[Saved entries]
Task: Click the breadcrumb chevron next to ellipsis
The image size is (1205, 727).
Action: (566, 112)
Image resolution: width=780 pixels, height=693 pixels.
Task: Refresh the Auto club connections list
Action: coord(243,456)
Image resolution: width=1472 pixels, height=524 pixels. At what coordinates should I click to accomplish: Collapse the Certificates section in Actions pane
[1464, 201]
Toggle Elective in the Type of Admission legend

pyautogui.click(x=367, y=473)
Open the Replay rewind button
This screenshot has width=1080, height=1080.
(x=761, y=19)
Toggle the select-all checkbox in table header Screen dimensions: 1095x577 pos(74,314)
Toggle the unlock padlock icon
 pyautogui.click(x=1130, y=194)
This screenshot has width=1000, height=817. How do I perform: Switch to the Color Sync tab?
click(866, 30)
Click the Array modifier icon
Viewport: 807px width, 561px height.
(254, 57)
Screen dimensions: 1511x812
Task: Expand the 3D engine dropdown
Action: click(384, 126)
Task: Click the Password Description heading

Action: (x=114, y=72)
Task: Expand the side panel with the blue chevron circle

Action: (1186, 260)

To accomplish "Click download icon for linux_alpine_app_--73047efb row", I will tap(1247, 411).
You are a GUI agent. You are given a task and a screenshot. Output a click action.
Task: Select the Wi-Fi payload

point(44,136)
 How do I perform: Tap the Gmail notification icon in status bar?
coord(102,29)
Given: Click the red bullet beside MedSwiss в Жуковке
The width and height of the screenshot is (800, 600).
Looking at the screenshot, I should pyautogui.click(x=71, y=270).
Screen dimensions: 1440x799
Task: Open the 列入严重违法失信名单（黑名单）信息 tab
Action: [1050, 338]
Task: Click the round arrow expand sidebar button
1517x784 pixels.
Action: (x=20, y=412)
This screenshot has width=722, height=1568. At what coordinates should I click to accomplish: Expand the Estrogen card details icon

__WHAT THE EXERCISE ASKS__. Please report every line in the entries above that holds the string "button".

__REPLY TO THE EXERCISE__.
Open the Replay rewind button
Task: Click the round arrow expand sidebar button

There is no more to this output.